Is CUDA's implementation of 64-bit floating precision in practice subpar to that of Fortran?

Hello all,

I have been developing a numerical model in CUDA that was originally developed in Fortran. I am using the Fortran version to verify the CUDA version by comparing their numerical outputs. The outputs should be the same but when I compare them there are differences, for example as shown below:

These differences may appear negligible at first, in the order of 10^{-14}, but the outputs of the CUDA version diverge significantly from those of the Fortran version after 10 to 100 iterations of the model.

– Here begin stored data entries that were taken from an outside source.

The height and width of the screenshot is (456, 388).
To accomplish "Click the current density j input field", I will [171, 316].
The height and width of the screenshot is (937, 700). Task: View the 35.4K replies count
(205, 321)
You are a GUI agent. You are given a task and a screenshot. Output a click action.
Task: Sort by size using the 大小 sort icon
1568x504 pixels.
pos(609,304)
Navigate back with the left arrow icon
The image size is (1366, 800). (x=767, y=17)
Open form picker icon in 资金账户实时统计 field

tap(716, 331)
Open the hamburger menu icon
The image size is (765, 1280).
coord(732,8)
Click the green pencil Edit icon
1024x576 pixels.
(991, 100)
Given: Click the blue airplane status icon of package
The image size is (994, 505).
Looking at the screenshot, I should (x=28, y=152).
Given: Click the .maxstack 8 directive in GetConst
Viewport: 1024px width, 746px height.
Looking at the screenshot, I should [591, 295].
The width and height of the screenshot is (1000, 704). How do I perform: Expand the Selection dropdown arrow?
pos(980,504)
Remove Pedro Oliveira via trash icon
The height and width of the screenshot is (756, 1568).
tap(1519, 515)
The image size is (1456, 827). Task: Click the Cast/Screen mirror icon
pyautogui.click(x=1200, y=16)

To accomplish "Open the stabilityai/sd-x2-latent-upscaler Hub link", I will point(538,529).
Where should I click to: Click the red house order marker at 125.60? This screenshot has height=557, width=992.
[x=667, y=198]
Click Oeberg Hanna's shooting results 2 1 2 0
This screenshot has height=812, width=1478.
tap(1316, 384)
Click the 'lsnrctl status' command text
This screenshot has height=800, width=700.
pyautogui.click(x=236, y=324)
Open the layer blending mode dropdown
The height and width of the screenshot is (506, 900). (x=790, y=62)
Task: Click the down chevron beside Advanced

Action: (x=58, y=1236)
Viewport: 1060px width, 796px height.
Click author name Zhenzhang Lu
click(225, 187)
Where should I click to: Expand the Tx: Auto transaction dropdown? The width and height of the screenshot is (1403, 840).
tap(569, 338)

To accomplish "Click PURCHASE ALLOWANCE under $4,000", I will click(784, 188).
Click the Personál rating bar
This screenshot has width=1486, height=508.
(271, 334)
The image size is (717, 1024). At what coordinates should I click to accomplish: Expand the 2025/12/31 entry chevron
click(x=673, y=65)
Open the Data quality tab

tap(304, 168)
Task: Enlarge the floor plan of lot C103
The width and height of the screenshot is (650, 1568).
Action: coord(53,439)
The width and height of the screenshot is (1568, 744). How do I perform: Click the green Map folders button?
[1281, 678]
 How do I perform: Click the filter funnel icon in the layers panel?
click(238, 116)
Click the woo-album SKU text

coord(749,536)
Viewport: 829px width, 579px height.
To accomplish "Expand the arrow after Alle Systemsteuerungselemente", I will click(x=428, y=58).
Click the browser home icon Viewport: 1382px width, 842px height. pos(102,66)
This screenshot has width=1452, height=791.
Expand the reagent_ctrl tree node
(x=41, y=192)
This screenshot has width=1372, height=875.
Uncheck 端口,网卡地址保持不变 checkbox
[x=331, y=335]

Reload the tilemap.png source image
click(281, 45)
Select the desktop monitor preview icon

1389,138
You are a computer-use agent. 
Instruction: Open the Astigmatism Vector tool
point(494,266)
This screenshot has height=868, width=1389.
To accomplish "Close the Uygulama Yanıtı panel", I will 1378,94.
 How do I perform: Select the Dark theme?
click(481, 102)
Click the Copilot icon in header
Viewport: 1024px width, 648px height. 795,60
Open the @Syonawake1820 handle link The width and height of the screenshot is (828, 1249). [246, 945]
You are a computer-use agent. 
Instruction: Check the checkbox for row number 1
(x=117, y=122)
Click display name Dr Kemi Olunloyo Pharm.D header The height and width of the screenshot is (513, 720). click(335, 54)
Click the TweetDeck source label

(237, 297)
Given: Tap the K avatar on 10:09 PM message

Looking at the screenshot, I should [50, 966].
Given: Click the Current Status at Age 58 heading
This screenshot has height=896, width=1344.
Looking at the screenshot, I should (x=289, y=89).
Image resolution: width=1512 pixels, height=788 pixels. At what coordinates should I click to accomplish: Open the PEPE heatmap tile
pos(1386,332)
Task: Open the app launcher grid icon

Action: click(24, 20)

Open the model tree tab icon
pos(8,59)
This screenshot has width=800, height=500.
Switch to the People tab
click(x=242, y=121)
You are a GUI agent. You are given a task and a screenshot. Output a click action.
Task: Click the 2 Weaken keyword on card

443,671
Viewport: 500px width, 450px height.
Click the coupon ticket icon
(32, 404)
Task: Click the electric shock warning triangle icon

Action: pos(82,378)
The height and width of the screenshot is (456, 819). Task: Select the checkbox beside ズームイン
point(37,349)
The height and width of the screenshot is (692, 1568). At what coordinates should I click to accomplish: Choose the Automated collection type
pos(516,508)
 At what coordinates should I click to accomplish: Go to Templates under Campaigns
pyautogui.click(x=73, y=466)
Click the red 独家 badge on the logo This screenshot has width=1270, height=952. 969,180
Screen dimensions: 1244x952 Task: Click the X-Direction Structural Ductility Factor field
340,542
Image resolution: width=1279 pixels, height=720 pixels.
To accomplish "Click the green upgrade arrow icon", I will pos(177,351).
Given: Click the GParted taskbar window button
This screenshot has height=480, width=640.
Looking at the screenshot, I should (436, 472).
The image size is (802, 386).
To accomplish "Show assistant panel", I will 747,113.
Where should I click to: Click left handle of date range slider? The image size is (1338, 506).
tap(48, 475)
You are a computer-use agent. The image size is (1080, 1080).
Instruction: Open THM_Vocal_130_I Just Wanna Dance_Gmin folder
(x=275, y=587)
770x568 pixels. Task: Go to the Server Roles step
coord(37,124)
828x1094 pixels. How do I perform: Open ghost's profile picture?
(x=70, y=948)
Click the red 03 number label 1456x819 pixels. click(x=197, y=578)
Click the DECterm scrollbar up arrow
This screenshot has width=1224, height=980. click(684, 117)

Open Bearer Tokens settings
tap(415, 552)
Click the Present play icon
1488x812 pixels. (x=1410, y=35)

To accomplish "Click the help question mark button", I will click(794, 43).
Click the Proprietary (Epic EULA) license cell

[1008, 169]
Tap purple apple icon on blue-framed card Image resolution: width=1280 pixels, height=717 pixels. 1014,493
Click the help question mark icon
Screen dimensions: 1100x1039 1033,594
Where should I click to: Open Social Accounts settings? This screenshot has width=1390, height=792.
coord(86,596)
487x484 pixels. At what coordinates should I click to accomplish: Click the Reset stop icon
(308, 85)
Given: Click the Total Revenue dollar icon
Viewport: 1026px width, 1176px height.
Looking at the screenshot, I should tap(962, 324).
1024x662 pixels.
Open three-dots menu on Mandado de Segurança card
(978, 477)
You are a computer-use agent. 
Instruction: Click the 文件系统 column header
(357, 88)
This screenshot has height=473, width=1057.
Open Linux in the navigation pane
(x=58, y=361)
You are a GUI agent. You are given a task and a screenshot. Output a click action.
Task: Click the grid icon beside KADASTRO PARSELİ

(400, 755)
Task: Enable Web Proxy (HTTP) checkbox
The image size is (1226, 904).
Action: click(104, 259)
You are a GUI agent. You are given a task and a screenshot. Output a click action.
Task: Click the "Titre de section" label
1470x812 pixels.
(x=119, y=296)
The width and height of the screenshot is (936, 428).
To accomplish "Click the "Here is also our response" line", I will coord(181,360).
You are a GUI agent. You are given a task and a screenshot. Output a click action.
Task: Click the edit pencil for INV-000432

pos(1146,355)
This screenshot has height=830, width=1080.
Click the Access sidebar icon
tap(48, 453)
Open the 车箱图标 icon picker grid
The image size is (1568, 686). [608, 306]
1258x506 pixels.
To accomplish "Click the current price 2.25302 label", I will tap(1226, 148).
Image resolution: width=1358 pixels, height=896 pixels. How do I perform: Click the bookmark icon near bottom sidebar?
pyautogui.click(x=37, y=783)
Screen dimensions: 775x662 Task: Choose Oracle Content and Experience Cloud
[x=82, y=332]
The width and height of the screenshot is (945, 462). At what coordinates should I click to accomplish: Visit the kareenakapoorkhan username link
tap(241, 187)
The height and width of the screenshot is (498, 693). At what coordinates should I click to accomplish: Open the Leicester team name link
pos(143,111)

I have compared the CUDA and Fortran versions line-by-line and in both versions, I am performing the same computations using the same values. However, I am getting differences in the outputs of the computations, similar to the example above. The outputs of the Fortran version are exact and stay exact, but the outputs of the CUDA version fluctuate.

I would really appreciate any advice on how to make the outputs of the CUDA version match those of the Fortran version. Should I be careful about the order of operations (add, subtract, multiply, sqrt, pow, etc)? Should I compile with certain flags? I have already tried both --fmad=falseand --fmad=true.

I am obviously using double in my CUDA code, and the Fortran code uses double precision.

I am on running CUDA 11.5 a Windows machine with a GTX 1050.

Lastly, I am compiling the Fortran code using the Intel Fortran compiler.

Many thanks, Alovya

“A man with one watch always knows what time it is. A man with two watches can never be sure.”

In other words, given two sets of results with small differences, it is impossible to know which results are more correct (say, accuracy compared to a mathematical result with infinite precision) without detailed analysis. Generally speaking, one should not expect results of floating-point computation to match bit-wise across any two platforms (where platform comprises hardware and software elements).

The properties of basic floating-point operations are mandated by the IEEE-754 standard, which is adhered to by both common CPU architectures and NVIDIA GPUs. Beyond that, much depends on libraries, language bindings, and compiler optimizations.

For example, the Intel Fortran compiler comes with a math library that lets users choose the accuracy of transcendental functions. It has three profiles: HA = high accuracy (errors < 1 ulp), LA = low accuracy (errors < 4 ulp), EP = enhanced performance (up to half the bits may be wrong). CUDA offers just one math library, with accuracy generally between the HA and LA profiles of Intel’s library, depending on function. There may also be differences based on what functions are offered by each language. E.g. the cbrt() function in C++ (and thus CUDA) is pretty much always more accurate than using Fortran-style computation x**(1D0/3D0).

Fortran allows much more aggressive re-association of floating-point arithmetic than is performed by the CUDA toolchain. The Fortran rule is basically that all transformations are allowed that are mathematically equivalent. The problem with that is that floating-point arithmetic is not math: basic arithmetic is not associative, for example. CUDA is quite conservative and other than for FMA contraction (which can be disabled, as you noted), pretty much evaluates floating-point expressions as written.

The Fortran compiler may autovectorize code using SIMD instructions leading to numerical differences through re-association of operations, in a reduction (such as a dot product) for example. Your code may be using parallelized reduction explicitly in CUDA; we don’t know.

Setting the Fortran compiler to the strictest possible floating-point setting (e.g. -fp-model=strict) and turning off FMA-contraction (-fma-no-fma), while using --fmad=false with CUDA may minimize differences. The reason for turning off FMA contraction is that it can be applied differently for the same expression. Consider a * b + c * d: fma (a, b, b * c) or fma (c, d, a * b)?

But that doesn’t tell us which platform delivers more accurate results, or whether there is a difference in overall accuracy at all. If one platform deviates +1% from the “true” result and the other -1% from the same, there will be observable differences but the accuracy of both is identical.

You would have to measure that in a way appropriate to the use case, e.g. computing norms or residuals, comparison with higher precision references. If tiny local differences in computation lead to large errors in the final result, the problem might be ill-conditioned (check condition number). Or a numerically sub-optimal algorithm may be in use.

In most circumstances FMA contraction improves accuracy incrementally due to reduced number of roundings and limited protection from subtractive cancellation.

Not sure what this means. If the output of your CUDA implementation differs from run to run, that may indicate non-determinism. Possible causes: (1) race condition (2) uninitialized data or access out of bounds (3) use of atomic floating-point operations. You can use Compute Sanitizer to check for (1) and (2).

Maybe you could try to use MPFR to find out a “accurate-enough (maybe 1000-bit)” result of your codes and check whether Fortan or CUDA is giving a more acurate result.

MPFR : https://www.mpfr.org/
is often regarded as the golden reference of many floating point operations.